Collection entries:
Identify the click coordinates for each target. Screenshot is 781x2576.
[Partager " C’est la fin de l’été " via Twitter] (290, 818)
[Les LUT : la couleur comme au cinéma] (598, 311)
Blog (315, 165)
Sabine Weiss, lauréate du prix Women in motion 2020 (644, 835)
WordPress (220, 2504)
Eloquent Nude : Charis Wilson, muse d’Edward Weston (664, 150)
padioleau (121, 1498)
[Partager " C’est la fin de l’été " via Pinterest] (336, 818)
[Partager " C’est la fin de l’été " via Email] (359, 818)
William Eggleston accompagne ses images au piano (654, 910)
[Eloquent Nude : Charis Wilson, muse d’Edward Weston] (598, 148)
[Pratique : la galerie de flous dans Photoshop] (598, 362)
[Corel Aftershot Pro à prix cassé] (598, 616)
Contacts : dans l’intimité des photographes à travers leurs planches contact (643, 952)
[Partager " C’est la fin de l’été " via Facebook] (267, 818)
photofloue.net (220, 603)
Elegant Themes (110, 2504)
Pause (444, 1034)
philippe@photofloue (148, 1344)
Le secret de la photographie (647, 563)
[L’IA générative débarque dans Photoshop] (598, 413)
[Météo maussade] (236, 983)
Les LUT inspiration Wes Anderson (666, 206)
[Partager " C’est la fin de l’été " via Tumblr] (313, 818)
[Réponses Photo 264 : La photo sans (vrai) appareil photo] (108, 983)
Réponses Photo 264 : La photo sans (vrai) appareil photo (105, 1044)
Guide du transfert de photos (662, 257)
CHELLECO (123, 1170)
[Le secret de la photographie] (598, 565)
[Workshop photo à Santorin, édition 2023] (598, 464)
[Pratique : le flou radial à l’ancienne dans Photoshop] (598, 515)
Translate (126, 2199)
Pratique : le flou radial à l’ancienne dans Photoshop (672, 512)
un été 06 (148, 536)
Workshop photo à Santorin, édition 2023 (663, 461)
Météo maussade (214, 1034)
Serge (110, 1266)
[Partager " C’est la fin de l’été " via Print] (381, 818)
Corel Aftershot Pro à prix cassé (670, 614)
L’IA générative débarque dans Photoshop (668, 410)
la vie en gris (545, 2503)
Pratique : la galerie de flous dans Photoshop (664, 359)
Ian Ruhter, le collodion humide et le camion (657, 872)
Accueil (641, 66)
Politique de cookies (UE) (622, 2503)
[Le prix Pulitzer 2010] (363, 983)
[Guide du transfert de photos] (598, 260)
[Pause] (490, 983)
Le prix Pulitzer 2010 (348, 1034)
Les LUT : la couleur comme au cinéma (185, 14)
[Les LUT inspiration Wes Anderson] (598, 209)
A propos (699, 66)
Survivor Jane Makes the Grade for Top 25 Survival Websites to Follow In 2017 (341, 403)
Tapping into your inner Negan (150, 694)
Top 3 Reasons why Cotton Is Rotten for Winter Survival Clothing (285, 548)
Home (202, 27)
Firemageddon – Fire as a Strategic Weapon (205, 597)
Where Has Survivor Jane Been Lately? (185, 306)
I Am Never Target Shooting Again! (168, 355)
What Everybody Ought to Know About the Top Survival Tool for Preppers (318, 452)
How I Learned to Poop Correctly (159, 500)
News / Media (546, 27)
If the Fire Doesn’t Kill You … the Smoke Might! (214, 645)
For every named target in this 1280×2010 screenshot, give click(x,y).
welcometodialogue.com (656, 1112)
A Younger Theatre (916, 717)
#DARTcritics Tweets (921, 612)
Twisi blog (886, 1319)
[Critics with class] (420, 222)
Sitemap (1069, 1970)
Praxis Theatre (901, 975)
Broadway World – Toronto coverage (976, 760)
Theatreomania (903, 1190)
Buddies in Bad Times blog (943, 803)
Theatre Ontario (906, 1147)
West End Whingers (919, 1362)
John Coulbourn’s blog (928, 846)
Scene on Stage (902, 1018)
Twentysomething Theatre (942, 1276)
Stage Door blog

→ ABOUT THIS EXERCISE:
Wherever the line holding "[Pratique : le" falls in the entries above, copy exactly from it through the line holding "Print] (381, 818)", inclusive, and add nothing.

→ EXPECTED ANSWER:
[Pratique : le flou radial à l’ancienne dans Photoshop] (598, 515)
Translate (126, 2199)
Pratique : le flou radial à l’ancienne dans Photoshop (672, 512)
un été 06 (148, 536)
Workshop photo à Santorin, édition 2023 (663, 461)
Météo maussade (214, 1034)
Serge (110, 1266)
[Partager " C’est la fin de l’été " via Print] (381, 818)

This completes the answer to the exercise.